2. They foster egalitarian health care delivery, because they usually are financed on the ability-to-pay principle. and providers are paid the same fee regardless of the socio-economic status of the patient.
3. They are ideal platforms for the smart application of electronic health information systems.
4. They have relatively low administrative overhead costs.
5. They give the insurer (the single-payer) a financial incentive to invest in preventive care and behavioral health care, because patients have automatic life cycle insurance under these systems so that the insurer reaps the savings in acute care treatment costs over the longer run.
6. Cost control is easy with these systems.
The disadvantages are:
1. Prospective insured do not have a choice among different insurers and different benefit packages.
2. Government, which usually operates these systems, may underfund them relative to what the people actually want and would be willing to pay for, although one should think that in a properly functioning democracy that could not go on for very long.
3. Mistakes at the center in coverage or payment matters quickly diffuse to all corners of the system.
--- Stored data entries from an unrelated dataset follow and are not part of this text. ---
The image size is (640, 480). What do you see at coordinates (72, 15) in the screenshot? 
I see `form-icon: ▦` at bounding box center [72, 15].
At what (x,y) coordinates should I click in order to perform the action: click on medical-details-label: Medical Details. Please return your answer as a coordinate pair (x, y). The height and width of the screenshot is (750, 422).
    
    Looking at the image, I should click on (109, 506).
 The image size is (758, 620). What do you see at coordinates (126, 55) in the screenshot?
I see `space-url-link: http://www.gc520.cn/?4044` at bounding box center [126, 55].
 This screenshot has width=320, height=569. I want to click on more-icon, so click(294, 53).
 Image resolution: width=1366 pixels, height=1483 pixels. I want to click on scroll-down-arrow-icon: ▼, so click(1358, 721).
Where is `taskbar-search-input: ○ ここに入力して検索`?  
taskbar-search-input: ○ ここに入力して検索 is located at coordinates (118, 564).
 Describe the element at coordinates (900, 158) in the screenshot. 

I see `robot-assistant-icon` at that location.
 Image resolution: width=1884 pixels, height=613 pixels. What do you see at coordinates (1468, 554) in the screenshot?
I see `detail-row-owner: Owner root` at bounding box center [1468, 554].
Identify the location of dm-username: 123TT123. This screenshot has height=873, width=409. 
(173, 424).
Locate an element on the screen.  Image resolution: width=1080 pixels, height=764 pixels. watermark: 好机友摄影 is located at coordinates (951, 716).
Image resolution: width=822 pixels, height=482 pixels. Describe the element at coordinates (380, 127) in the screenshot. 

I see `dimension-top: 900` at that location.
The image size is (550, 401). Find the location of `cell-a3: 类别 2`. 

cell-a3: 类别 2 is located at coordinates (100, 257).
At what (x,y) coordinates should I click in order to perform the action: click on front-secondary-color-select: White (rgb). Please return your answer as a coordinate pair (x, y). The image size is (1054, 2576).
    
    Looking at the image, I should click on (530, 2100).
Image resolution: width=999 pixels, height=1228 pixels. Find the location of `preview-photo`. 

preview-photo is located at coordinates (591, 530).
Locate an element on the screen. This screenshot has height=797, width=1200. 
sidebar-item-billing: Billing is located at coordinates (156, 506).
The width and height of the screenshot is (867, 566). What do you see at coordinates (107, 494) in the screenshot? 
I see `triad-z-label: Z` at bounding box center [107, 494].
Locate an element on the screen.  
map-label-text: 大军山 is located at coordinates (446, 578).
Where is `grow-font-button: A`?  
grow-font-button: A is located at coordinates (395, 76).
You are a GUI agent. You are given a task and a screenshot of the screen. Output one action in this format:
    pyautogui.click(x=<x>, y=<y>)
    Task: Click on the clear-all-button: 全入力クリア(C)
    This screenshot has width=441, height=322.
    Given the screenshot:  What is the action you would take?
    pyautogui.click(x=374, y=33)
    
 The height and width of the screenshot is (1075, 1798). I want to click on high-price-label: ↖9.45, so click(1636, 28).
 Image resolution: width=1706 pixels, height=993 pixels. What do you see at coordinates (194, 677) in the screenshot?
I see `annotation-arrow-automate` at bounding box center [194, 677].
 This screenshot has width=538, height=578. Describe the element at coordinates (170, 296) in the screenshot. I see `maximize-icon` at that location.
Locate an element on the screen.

4. Some people, notably Americans, just oppose all forms of centralized power, however efficient it may be.
Don McCanne
San Juan Capistrano, CA
Some of the other effective tools of the single payer model, as supported by Physicians for a National Health Program, include the following:
* Administratively efficient global budgeting of hospitals, as with police and fire departments
* Negotiation of fair rates with physicians
* Bulk purchasing of pharmaceuticals, like the VA
* Reducing diversion of patient care funds by eliminating for-profit corporations and their passive investors
* Planning and separate budgeting of capital improvements to prevent wasteful excess capacity, while ensuring adequate capacity in under-served areas
* Replacing choice of restrictive, wasteful, expensive private insurers with the choice we want – choice of our health care professionals and institutions
The greatest problem with single payer systems is that conservative governments strive to privatize and underfund the programs, such as the current efforts in England and Canada, and also here with the conservative attack on our Medicare program. Such anti-egalitarian approaches tend to shift burdensome costs to patients who are already suffering from ill health.
The efficient and equitable policies of the single payer model which would provide us with much greater value in our health care purchasing are precisely what we need. It’s the politics that we need to change, something that we should be able to do with a “properly functioning democracy.”